Results: We found that phrases like “urological donor,” “hospitalizations,” “presenting months and during periods under nursing care,” and “absent intestinal eliminations; continue nursing care” were more predictive of Brown patients. This might indicate worse outcomes for Brown patients given that many of the phrases evince long-term worse health outcomes (e.g., edema). One of the more interesting findings for predictors of notes about Black patients was the use of “non-compliance” to indicate a lack of adherence to medical regimens. Further qualitative comparisons across other racial groups showed that, when patients in these groups did not follow their health regimen (e.g., decreasing salt/sugar intake), non-compliance was not used to describe such failure. Rather, they were explained by contextualizing their activities to explain their deviance from healthier living standards. This might indicate underlying bias in nursing notes about Black patients.

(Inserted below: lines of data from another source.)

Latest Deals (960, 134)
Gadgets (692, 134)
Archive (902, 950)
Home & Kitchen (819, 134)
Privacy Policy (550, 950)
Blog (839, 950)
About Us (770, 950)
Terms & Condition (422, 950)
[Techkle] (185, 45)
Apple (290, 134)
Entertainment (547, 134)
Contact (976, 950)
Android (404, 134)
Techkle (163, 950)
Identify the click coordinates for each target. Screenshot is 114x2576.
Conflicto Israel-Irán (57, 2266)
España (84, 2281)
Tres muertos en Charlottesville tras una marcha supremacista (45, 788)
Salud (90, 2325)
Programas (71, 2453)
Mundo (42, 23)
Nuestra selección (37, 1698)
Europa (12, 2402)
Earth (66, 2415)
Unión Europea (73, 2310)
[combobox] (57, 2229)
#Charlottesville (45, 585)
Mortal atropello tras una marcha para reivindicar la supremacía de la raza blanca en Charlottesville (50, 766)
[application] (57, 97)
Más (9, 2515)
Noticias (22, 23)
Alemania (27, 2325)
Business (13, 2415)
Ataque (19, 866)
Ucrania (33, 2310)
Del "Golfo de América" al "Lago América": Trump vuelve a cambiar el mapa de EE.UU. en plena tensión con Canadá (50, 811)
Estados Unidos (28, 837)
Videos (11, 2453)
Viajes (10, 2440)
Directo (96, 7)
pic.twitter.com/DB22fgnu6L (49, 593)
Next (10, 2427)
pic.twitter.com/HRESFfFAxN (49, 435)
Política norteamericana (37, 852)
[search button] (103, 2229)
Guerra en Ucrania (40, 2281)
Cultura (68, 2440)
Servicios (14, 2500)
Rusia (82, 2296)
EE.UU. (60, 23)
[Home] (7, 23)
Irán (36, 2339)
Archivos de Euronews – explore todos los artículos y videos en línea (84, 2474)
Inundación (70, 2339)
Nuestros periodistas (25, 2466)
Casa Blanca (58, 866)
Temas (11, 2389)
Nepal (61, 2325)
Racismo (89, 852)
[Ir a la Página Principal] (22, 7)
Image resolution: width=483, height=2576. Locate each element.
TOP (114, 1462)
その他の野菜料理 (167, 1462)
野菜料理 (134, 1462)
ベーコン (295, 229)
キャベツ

Conclusion and Implications: Our results show that there are significant linguistic differences between racial groups in nursing notes from Brazil. This in turn raises the potential for any AI-powered assistant technologies introduced in Brazilian medical systems to amplify underlying racial biases. The development of LLM-based AI assistants needs to account for these biases to ensure health equity. Future work should extend these results by, in collaboration with medical staff in Brazil, debiasing LLM models and testing prototype LLM assistants in situ to determine if they can support medical staff in a way that does not bias medical service provision to or against any racial/ethnic group in Brazil.